After four days getting enriched by sixteenth and seventeenth century exploitation in Quito, we all disembarked for eight days of evolutionary discovery on islands where iguanas swim and fish fly.
Oh what wondrous life we would see.
Some feet red and some feet blue, some that swam and others they flew.… one such flew five thousand miles to meet us on Isabela island for its annual mating season. The world’s largest seabird, that is – the waved albatross, which nests nowhere else in the world and never touches land for the first five years of its life. Three kinds of boobies nesting and raising young chicks. There were tropical penguins, killer orcas. Rainbow-colored crabs named Sally Lightfoot. Sea lions, sea turtles, gigantic tortoises and spectacular thieving frigate birds disguised as batman while in the sky, clowns holding big red balloons while in their nests.

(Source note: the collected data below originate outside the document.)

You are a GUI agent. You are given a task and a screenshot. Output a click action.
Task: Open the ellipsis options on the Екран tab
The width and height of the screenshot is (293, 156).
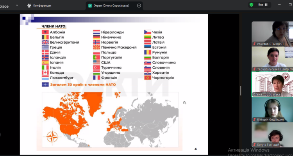pos(139,5)
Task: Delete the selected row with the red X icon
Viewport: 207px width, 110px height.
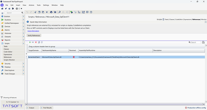Action: coord(36,42)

Nesting pair of waved albatross
Hundreds of Galapagos sharks, up to 10 feet long, even crashed the party one night for several hours. They surrounded our boat in an ominous scene, lurking there for the next flying fish to be attracted to our boats’ lights and go thwack against the hull and fall back into the waiting fracus of sharks. Our hearts sank as we watched in fascinated horror as the sharks tumbled over one another in their frenzy for the now stunned fish. The thump-splash drew groans from the attending audience on deck, and cheers arose when a fish flew away from the boat to its freedom — notwithstanding a few of the contrarian smart alecs aboard.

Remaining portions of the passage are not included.